--- Data for processing ---
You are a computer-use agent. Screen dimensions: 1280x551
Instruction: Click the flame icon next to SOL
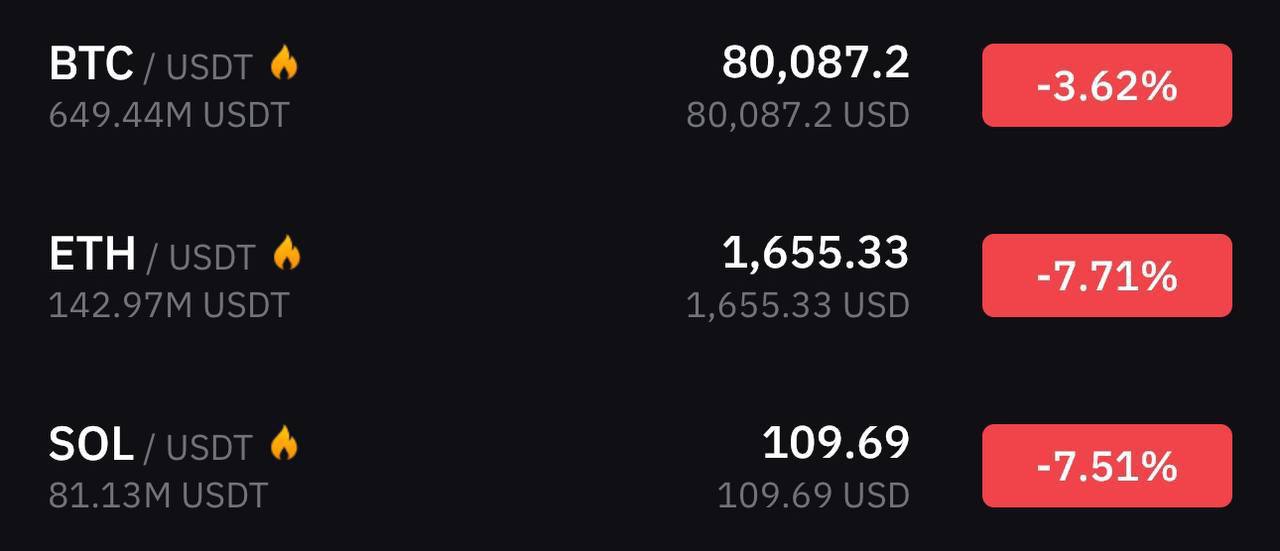click(x=284, y=444)
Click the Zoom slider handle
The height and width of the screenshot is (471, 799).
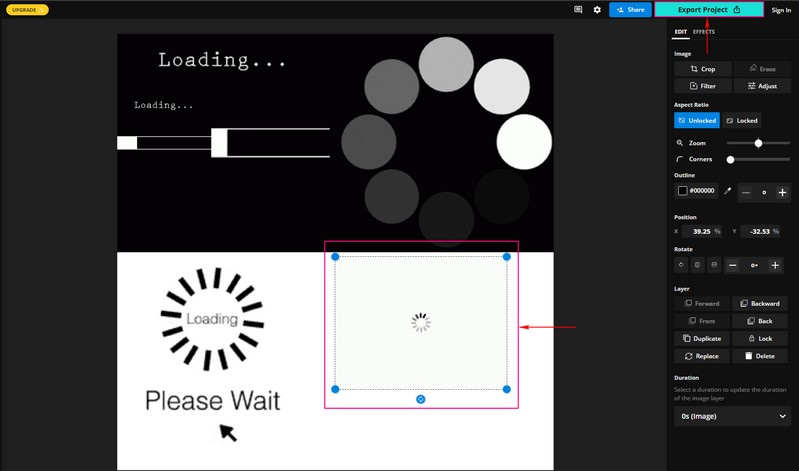point(758,143)
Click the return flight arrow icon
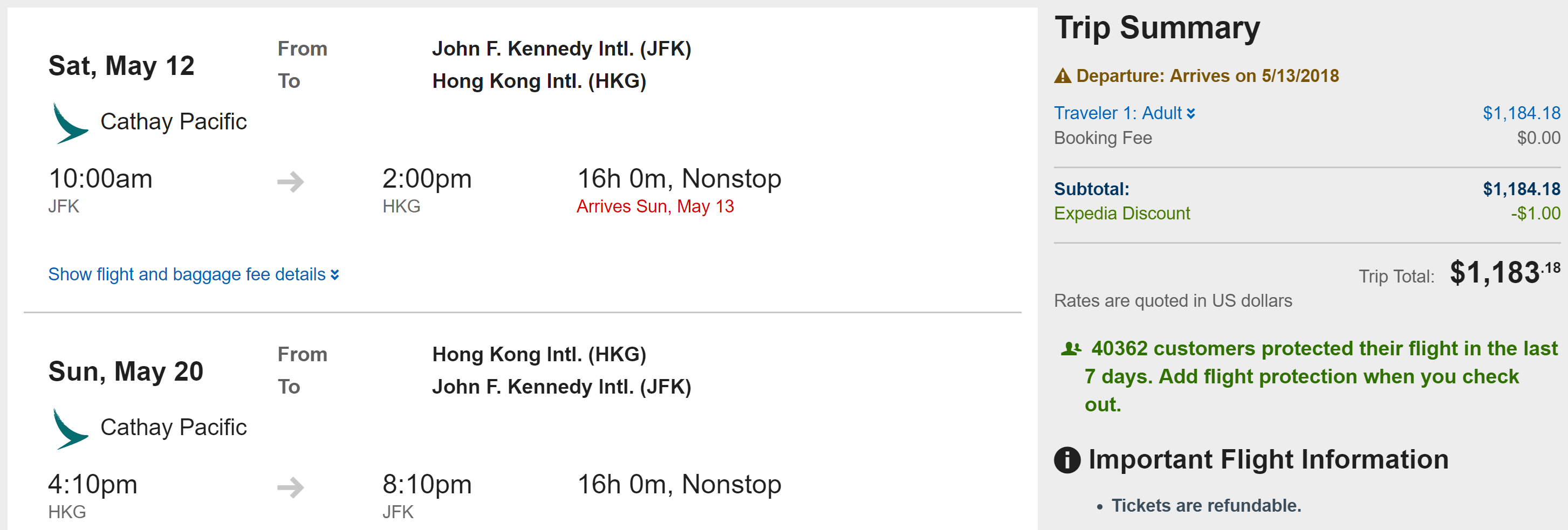This screenshot has height=530, width=1568. pos(290,487)
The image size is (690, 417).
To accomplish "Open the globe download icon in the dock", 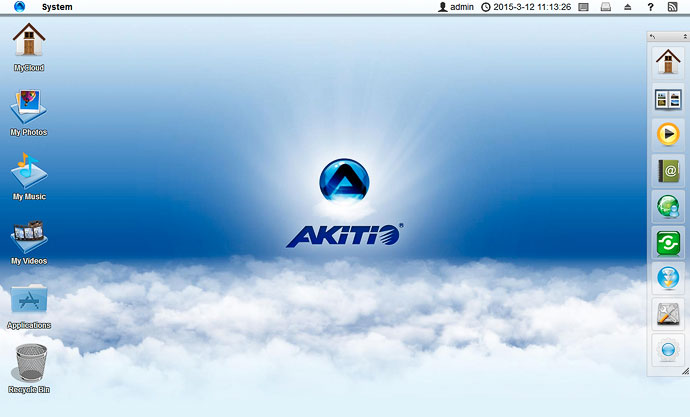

--- What you have to do ---
Retype exactly. Include each line from the start of the material through the line holding "The image size is (690, 417).", and leave the pictures out.

--- Your solution ---
You are a computer-use agent. Screen dimensions: 1280x551
Instruction: Click the flame icon next to SOL
click(x=284, y=444)
Click the Zoom slider handle
The height and width of the screenshot is (471, 799).
point(758,143)
Click the return flight arrow icon
This screenshot has height=530, width=1568. pos(290,487)
The image size is (690, 417).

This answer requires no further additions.